Agriculture is a connected, software-driven industry where cybersecurity is just as essential as tractors and harvesters. From embedded hardware in smart fleets to defending against advanced persistent threats, protecting the agricultural supply chain requires a layered, collaborative approach.
In this Help Net Security interview, Carl Kubalsky, Director and Deputy CISO at John Deere discusses the most pressing security challenges in agriculture, how his team is working with partners and ethical hackers to stay ahead of adversaries, and what priorities will define the next 12-18 months.
What are the most common security gaps you see in smart agriculture fleets, especially in embedded hardware and firmware?
The biggest gaps often appear at points of connectivity and integration. As systems become more connected and software-defined, they gain powerful capabilities, like autonomous operations, but also expose embedded systems that are harder to protect.
These systems can be resource-constrained, making some protections difficult to deploy, and many run far longer than typical technology lifecycles with infrequent or no patch cycles. In agriculture, the challenge is compounded by remote, rugged operating environments.
We counter this with a security-by-design approach, embedding protections from the outset and reinforcing them through defense in depth – secure firmware, rigorous testing, network segmentation, telemetry monitoring, and collaboration with ethical hackers to help find and fix issues we may miss. But this is an industry-wide challenge, and no company is immune.
How do you collaborate with equipment manufacturers and third-party vendors to ensure secure integration across the supply chain?
Security must extend beyond the factory floor. It must be integrated throughout the supply chain. At Deere, that begins with expectations for secure development and data handling.
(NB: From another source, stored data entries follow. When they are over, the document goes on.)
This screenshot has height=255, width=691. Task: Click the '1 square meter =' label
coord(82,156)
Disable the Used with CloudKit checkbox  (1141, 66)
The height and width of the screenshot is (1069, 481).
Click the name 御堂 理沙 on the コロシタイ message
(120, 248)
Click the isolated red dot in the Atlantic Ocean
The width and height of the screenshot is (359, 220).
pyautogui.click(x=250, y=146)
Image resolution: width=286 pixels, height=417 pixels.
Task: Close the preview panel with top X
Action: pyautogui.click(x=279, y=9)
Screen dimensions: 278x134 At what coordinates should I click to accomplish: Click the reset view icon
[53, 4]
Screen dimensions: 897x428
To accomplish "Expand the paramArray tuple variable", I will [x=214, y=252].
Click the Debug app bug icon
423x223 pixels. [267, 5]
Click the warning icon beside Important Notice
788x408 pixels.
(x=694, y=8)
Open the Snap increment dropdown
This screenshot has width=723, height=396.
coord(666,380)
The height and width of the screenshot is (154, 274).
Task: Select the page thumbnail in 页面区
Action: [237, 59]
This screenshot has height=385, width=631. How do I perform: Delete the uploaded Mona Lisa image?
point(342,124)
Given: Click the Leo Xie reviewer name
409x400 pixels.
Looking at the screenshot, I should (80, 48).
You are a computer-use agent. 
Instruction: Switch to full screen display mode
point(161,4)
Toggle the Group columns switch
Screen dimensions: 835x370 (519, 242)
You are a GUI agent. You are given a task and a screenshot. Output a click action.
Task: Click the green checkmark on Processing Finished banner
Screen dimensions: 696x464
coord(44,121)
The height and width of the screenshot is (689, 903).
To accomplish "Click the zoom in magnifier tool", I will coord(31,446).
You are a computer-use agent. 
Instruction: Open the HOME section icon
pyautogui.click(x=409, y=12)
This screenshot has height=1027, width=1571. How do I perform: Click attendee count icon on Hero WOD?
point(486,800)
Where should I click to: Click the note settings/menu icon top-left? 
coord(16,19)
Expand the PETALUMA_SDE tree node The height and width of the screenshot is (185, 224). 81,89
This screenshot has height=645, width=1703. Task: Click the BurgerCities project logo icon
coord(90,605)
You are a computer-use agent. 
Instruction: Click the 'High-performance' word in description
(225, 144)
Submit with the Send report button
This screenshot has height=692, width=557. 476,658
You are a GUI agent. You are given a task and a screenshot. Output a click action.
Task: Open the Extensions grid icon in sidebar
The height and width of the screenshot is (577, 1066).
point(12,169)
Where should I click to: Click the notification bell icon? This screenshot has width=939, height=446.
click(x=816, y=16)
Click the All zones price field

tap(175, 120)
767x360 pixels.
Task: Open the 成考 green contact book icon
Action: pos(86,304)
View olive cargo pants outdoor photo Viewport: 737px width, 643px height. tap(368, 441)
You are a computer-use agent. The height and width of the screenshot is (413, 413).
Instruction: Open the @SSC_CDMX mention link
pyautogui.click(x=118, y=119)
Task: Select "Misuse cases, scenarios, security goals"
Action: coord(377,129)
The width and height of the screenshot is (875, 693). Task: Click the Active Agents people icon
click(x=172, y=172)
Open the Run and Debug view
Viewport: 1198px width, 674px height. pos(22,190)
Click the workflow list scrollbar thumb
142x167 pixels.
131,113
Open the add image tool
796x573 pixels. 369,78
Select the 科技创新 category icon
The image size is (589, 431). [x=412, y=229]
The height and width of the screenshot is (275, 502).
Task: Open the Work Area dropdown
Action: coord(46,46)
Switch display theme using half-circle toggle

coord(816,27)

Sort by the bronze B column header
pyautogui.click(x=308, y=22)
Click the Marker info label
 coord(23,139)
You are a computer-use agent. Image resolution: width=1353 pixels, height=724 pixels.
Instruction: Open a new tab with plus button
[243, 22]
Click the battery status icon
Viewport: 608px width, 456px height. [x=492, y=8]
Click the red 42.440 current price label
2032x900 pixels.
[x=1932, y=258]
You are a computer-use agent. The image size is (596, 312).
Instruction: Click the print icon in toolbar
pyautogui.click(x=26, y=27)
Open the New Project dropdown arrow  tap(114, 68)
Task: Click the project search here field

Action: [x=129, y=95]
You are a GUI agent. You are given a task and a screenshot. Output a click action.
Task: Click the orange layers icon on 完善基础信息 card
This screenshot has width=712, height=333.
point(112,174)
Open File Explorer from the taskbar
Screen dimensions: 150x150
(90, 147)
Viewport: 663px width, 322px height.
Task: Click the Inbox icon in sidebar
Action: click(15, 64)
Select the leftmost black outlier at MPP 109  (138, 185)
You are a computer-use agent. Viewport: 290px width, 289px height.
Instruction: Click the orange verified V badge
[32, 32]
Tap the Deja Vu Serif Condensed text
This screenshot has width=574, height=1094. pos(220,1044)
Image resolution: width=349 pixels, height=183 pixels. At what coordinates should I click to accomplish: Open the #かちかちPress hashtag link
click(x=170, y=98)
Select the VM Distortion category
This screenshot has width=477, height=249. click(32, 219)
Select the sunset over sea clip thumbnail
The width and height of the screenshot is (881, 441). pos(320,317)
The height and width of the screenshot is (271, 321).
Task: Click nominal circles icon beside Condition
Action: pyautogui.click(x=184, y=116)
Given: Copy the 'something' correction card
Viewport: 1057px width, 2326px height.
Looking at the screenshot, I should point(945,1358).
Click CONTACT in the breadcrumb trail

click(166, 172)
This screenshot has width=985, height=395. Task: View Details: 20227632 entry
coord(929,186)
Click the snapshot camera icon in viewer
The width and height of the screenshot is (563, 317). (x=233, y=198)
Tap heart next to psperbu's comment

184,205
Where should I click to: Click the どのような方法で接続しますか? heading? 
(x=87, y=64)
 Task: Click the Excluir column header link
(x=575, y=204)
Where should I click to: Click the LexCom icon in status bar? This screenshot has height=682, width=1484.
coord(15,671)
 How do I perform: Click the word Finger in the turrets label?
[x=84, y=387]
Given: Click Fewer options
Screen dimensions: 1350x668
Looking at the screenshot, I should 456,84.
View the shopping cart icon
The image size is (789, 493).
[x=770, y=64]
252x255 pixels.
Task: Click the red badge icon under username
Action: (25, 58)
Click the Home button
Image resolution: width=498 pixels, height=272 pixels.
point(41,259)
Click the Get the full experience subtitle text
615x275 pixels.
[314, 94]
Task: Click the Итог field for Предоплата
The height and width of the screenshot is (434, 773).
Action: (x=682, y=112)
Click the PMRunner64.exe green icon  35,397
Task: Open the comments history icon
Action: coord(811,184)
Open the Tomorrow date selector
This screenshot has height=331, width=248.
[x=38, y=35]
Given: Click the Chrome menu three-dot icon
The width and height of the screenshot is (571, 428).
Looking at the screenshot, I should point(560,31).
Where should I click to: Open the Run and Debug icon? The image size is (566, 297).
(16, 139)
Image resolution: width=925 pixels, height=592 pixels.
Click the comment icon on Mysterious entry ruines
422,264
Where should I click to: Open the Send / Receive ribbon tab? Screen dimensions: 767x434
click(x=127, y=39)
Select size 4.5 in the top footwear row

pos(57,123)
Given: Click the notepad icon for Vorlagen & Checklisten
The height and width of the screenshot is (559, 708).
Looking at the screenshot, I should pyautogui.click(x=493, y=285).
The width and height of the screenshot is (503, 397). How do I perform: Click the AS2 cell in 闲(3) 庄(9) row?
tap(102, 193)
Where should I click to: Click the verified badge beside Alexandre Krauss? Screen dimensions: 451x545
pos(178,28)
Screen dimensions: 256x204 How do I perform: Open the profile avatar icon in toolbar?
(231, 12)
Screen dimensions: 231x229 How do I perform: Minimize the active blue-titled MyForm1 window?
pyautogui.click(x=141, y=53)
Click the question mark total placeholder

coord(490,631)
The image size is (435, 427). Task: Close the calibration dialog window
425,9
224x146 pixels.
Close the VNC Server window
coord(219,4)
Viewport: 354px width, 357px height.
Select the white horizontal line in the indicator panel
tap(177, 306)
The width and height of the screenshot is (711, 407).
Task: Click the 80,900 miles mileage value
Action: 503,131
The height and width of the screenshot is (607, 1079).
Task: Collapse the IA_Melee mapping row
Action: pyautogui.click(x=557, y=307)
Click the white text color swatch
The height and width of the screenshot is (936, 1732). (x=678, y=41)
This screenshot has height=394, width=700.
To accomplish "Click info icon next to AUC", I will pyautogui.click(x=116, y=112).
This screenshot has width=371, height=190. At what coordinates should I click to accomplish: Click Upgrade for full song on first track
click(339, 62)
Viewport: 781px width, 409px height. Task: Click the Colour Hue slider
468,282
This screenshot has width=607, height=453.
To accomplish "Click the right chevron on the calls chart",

But equally important is building a culture of transparency and shared accountability.
We collaborate not just with partners and suppliers, but with the broader cybersecurity community. Our bug bounty programs invite ethical hackers to identify vulnerabilities across our ecosystem. These partnerships do not just help us. They help everyone in the agriculture industry improve.
We also bring external experts into events like the CyberTractor Challenge, which puts smart agriculture equipment into a controlled but realistic environment where security flaws can be identified and addressed.
Can you walk us through your approach to proactively identifying vulnerabilities on working test farms? Have you seen any success in using digital twins or simulated environments to uncover vulnerabilities before deploying tech in the field?
We take a secure-by-design approach starting with assessments in the design phase to virtually model connected components and evaluate potential threats before hardware is built. These early insights help guide where to focus on additional hardening and testing.
Our testing spans both virtual and physical environments. High-fidelity simulations allow us to model software updates, communications protocols, and hardware behaviors under varied conditions to uncover edge cases or unexpected interactions. Bench-level testing validates individual components in isolation, while in-field testing on working test farms mirrors conditions our customers face daily.
Paired with bug bounty programs and internal red teaming, this mix of lab, virtual, and real-world testing has uncovered vulnerabilities that directly shape how we design, build, and support our products.
How is the agriculture sector positioned to respond to APTs, and what are the key gaps in detection or response?
State-sponsored actors and other advanced persistent threats are now part of the agriculture threat landscape, and we have seen globally how these adversaries can disrupt critical infrastructure. Agriculture is no exception.
These groups evolve quickly, increasingly using deception, social engineering, and the exploitation of valid accounts. These tactics are now accelerated by generative AI. Once inside, they blend into normal activity, making detection harder and response slower.
At Deere, the approach is forward-looking, continuously monitoring the threat environment and scaling capabilities before gaps appear. The cybersecurity function has grown to more than 230 professionals worldwide, with a focus on continuous learning to innovate ahead of adversaries, from refining detection methods to developing our own agentic AI defenses.
While security is built into technology, processes, and culture through close collaboration across the business, the challenge cannot be solved in isolation. The broader agriculture sector must share threat intelligence, coordinate defenses, and raise capabilities collectively to match the speed and sophistication of these adversaries.
What are your top cybersecurity priorities over the next 12–18 months when it comes to protecting the agricultural supply chain?
People, platforms, and partnerships.
People: our customers, and others who count on Deere to be secure, including employees and dealers. Defending them is at the center of our mission and guides everything we do.
Incredibly talented people, who bring this mission to life every day, are also a critical part of this priority. Attracting, developing, and retaining the talent needed to address an evolving threat landscape is essential. This includes university collaborations with Iowa State University, international talent pipelines, and early-career initiatives like the CyberTractor Challenge. We are committed to developing talent not just for Deere, but for the industry at large.
Platforms: Advancing secure-by-design development, hardening embedded firmware, improving telemetry for rapid detection, and scaling incident response capabilities. Innovation and the ability to scale at the speed of emerging threats are essential to staying ahead of adversaries.
Partnerships: Collaborating with ethical hackers, industry peers, and the broader security community to strengthen resilience across agriculture. These partnerships help reinforce our security posture and improve the broader landscape.
Our job is never done. Adversaries need to succeed only once. We must get it right every time.